**Task prompt:** Filter the entries below, keeping only lines with the word "will".

━━━ Records for the exercise ━━━

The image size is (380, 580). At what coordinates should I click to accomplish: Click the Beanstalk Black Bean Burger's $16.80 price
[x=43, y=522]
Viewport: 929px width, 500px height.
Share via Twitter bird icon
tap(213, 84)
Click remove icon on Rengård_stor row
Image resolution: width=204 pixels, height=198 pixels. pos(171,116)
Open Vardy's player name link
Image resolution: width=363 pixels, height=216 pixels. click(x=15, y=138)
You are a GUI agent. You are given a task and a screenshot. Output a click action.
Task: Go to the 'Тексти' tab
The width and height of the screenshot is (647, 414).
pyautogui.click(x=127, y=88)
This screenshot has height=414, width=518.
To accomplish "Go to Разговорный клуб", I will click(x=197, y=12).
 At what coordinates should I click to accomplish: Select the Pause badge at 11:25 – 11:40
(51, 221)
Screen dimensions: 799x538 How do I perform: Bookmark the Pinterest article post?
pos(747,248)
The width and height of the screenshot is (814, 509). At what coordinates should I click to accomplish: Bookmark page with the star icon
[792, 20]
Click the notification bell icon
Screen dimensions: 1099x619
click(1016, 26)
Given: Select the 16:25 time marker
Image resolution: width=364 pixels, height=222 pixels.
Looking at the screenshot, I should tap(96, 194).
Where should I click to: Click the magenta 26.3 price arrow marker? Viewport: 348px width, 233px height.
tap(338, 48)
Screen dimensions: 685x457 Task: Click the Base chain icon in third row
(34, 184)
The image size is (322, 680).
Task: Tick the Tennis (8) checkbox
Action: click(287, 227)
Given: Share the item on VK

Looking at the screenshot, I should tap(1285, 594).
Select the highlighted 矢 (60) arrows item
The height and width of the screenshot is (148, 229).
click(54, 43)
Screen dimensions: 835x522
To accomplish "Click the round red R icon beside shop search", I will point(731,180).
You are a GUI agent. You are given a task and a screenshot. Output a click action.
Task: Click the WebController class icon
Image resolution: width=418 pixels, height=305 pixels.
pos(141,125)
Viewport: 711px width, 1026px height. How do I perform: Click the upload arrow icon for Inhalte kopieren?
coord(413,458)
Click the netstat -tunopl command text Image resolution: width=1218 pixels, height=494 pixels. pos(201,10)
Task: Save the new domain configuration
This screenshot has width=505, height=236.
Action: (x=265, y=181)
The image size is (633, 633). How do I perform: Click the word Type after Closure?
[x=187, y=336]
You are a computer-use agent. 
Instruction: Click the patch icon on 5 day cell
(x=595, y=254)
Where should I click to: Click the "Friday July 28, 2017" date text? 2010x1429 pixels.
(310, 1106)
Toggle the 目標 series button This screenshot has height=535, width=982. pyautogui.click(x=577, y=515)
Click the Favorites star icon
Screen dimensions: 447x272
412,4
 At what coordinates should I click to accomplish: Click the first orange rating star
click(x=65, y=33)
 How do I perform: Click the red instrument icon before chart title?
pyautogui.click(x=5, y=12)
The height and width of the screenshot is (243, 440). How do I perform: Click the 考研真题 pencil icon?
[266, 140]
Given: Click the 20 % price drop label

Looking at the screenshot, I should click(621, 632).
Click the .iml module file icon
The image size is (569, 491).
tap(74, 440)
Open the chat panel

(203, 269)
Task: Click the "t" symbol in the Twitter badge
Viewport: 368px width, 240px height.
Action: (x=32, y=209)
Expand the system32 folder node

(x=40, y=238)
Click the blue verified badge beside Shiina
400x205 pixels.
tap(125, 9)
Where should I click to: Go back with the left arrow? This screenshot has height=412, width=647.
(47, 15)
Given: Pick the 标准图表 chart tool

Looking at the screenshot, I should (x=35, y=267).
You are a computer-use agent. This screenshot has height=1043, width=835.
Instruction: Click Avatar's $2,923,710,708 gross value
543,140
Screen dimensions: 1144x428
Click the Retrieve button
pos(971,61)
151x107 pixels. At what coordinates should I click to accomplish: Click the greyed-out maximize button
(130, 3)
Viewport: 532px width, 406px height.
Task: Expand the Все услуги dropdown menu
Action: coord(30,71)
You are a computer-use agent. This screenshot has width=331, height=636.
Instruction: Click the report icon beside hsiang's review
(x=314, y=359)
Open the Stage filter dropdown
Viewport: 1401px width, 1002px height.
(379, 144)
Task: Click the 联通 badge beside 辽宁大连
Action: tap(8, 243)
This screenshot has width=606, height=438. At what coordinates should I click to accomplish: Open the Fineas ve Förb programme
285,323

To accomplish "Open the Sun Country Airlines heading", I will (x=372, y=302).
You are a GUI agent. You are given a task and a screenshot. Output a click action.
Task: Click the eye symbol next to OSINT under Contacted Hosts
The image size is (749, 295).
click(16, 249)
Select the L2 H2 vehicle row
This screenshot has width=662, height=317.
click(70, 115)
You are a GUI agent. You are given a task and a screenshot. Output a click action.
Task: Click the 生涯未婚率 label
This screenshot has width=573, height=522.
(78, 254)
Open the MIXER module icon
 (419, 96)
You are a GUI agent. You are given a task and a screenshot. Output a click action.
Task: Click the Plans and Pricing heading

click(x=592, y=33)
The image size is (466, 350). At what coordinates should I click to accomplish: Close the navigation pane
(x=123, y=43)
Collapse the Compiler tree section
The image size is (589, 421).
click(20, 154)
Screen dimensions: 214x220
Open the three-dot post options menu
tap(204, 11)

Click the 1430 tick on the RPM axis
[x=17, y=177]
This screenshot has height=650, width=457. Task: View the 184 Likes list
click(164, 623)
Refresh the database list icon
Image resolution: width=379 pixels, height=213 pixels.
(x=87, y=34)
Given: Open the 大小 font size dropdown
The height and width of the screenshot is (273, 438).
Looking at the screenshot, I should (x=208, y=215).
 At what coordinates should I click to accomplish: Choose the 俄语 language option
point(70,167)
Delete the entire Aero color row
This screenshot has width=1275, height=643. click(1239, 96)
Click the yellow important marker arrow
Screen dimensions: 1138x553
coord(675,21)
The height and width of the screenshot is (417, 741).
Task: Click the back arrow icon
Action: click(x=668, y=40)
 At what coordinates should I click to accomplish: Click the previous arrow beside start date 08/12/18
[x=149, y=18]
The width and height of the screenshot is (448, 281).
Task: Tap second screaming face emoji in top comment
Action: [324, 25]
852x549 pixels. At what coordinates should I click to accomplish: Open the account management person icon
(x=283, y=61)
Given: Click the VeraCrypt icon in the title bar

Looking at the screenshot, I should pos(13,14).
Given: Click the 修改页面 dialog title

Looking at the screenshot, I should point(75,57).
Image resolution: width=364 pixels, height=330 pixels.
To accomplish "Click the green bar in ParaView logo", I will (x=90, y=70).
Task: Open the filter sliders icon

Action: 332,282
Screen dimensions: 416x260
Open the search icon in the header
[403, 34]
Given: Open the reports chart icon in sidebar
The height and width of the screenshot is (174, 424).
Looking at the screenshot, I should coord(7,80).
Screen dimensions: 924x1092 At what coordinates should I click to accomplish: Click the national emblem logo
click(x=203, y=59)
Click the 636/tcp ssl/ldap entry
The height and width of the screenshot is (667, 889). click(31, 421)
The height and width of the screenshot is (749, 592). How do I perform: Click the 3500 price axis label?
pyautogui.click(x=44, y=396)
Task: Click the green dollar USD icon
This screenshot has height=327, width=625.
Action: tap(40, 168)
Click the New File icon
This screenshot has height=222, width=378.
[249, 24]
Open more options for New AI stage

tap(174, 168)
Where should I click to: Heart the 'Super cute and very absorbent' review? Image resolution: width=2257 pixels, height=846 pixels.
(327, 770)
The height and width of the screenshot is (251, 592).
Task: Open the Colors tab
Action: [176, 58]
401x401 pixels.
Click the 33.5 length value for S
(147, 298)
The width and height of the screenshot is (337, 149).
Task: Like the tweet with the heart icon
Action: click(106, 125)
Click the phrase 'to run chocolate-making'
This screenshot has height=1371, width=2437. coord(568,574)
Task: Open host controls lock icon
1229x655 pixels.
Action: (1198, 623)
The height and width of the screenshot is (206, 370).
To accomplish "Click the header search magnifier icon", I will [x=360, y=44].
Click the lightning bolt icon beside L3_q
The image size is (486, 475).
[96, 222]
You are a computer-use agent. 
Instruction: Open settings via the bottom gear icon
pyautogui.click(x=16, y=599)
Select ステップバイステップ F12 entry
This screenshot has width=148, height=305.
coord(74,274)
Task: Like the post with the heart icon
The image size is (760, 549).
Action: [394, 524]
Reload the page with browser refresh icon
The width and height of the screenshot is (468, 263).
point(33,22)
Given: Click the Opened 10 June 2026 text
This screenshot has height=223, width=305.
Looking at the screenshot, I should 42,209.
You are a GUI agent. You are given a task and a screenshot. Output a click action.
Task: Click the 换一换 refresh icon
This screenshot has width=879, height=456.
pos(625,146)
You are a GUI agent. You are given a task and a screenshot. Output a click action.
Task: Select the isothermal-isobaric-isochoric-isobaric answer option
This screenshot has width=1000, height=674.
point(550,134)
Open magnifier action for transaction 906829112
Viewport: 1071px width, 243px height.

━━━

**Response to this task:**
To accomplish "Go to Разговорный клуб", I will click(x=197, y=12).
To accomplish "Click the round red R icon beside shop search", I will point(731,180).
To accomplish "Open the Sun Country Airlines heading", I will (x=372, y=302).
To accomplish "Click the green bar in ParaView logo", I will (x=90, y=70).
To accomplish "Click the header search magnifier icon", I will [x=360, y=44].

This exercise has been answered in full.